# Alchemist VG/PG?



## Hooked (8/10/17)

Can anyone tell me what the VG/PG is on the Alchemist liquids? It's not stated on the bottles nor on any websites that I can find. I wonder why not? In case it's relevant, I bought Just Peachy, Grape King and Royalty.

Reactions: Like 1


----------



## Raindance (8/10/17)

Hooked said:


> Can anyone tell me what the VG/PG is on the Alchemist liquids? It's not stated on the bottles nor on any websites that I can find. I wonder why not? In case it's relevant, I bought Just Peachy, Grape King and Royalty.


I have noticed that there are a number of manufacturers out there that leave out the VG/PG ratio's on their juices. My perspective on this is that they cater for the ( Now how do I put this without sounding bad..) "ordinary" vaper whom does not fall in the hobbyist category as we do. Just like some people only know what type of fuel their car uses and have no idea what the word displacement stands for, believe it not, many vapers out there could care less what their juice is made out of. Their loss...

Regards

Reactions: Like 1


----------



## Hooked (8/10/17)

Raindance said:


> I have noticed that there are a number of manufacturers out there that leave out the VG/PG ratio's on their juices. My perspective on this is that they cater for the ( Now how do I put this without sounding bad..) "ordinary" vaper whom does not fall in the hobbyist category as we do. Just like some people only know what type of fuel their car uses and have no idea what the word displacement stands for, believe it not, many vapers out there could care less what their juice is made out of. Their loss...
> 
> Regards


@Raindance, my main concern is that I don't want to mess up my devices. At the moment I'm using an iJust Start, but tomorrow I'll be receiving an iJust S as well as a Sinuvape. I haven't been vaping long and quite frankly I don't know what I'm doing, but I've told that the device determines which VG/PG ratio I use. Meanwhile I've been going a bit mad buying juices online and now I need to sort them according to device! 
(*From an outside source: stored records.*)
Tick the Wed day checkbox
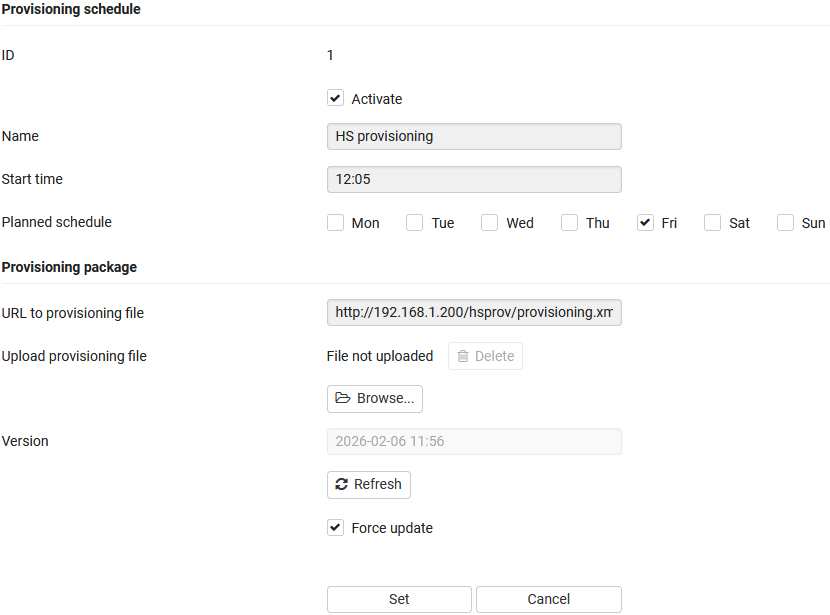 click(x=490, y=223)
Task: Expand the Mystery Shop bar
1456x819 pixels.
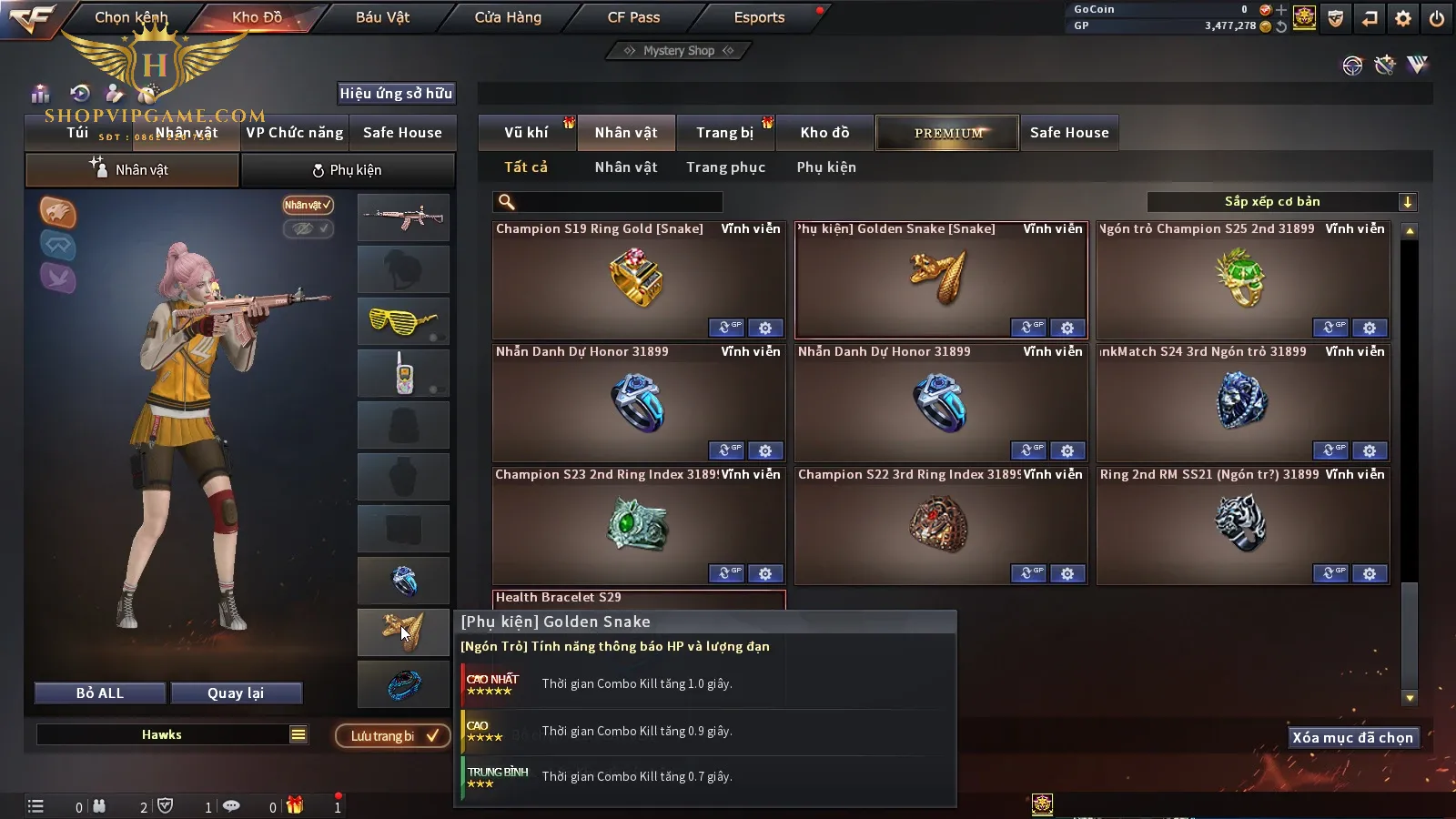Action: click(x=679, y=51)
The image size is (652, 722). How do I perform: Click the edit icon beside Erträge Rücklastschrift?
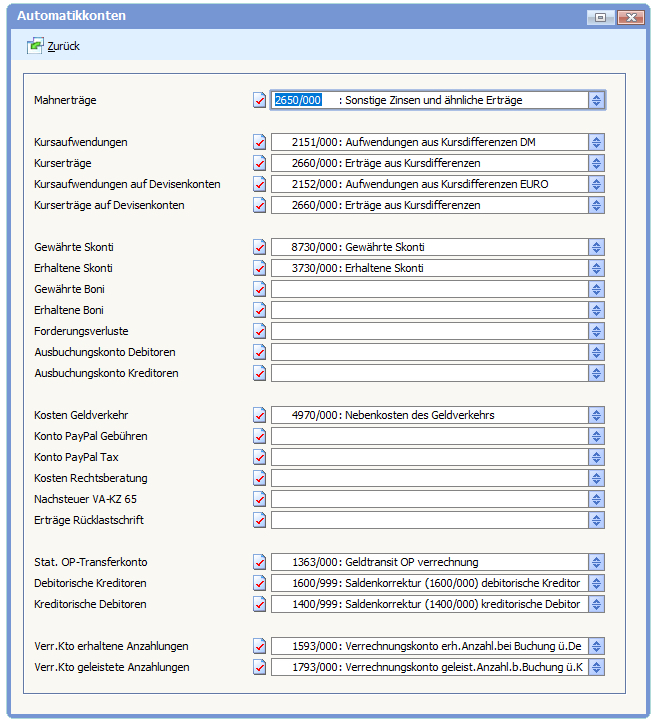pos(260,520)
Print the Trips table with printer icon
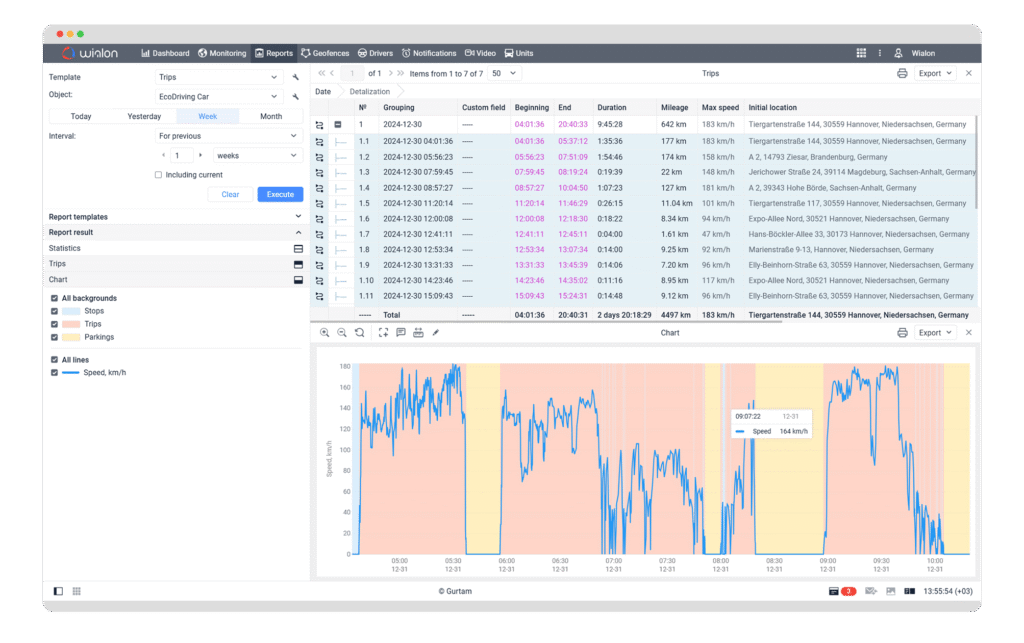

And btw I don't know what displacement is, other than referring to mass e.g. a body displaces water when it gets into a bath.


----------



## Raindance (8/10/17)

Hooked said:


> @Raindance, my main concern is that I don't want to mess up my devices. At the moment I'm using an iJust Start, but tomorrow I'll be receiving an iJust S as well as a Sinuvape. I haven't been vaping long and quite frankly I don't know what I'm doing, but I've told that the device determines which VG/PG ratio I use. Meanwhile I've been going a bit mad buying juices online and now I need to sort them according to device!
> 
> And btw I don't know what displacement is, other than referring to mass e.g. a body displaces water when it gets into a bath.


I am not sure of the VG/PG ratio being important in terms of devices. I DIY and mix 70/30 VG/PG as standard and as far as I know, the ratio mainly determines how "runny" the juice is. PG is very liquid while VG is a bit like syrup so going to high on VG, especially in winter, could make your coils slow to wick. Going to high on PG on the other hand (potentially) could lead to tanks flooding, but I have no experience about that.

Also PG carries flavor better than VG but VG gives bigger clouds and adds "substance" to the vape. PG also gives more throat hit according to some.

In my case, as long as my juice is not so runny that it causes flooding and throat hit is not to harsh I am happy to use my 70/30 mix in all my setups.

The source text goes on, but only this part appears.